Report how many lines of the listing contain the string "computer", with no other words.

··· Records supplied ···

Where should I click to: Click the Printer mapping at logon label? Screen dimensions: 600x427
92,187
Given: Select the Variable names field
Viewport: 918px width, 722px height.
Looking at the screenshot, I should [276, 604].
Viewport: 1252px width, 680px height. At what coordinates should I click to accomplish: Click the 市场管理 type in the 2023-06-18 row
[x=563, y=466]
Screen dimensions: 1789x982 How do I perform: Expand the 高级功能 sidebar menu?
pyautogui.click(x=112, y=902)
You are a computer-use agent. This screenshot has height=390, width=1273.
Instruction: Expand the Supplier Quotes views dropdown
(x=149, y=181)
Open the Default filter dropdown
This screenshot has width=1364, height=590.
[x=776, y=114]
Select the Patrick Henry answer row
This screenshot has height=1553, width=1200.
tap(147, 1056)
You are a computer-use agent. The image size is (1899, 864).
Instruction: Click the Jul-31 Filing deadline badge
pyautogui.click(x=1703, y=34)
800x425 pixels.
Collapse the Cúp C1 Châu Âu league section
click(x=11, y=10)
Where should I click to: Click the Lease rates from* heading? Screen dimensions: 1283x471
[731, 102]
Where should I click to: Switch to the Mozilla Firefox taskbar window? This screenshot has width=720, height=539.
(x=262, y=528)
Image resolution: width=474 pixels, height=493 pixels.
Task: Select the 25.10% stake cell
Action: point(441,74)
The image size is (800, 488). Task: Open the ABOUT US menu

···

**Your response:**
2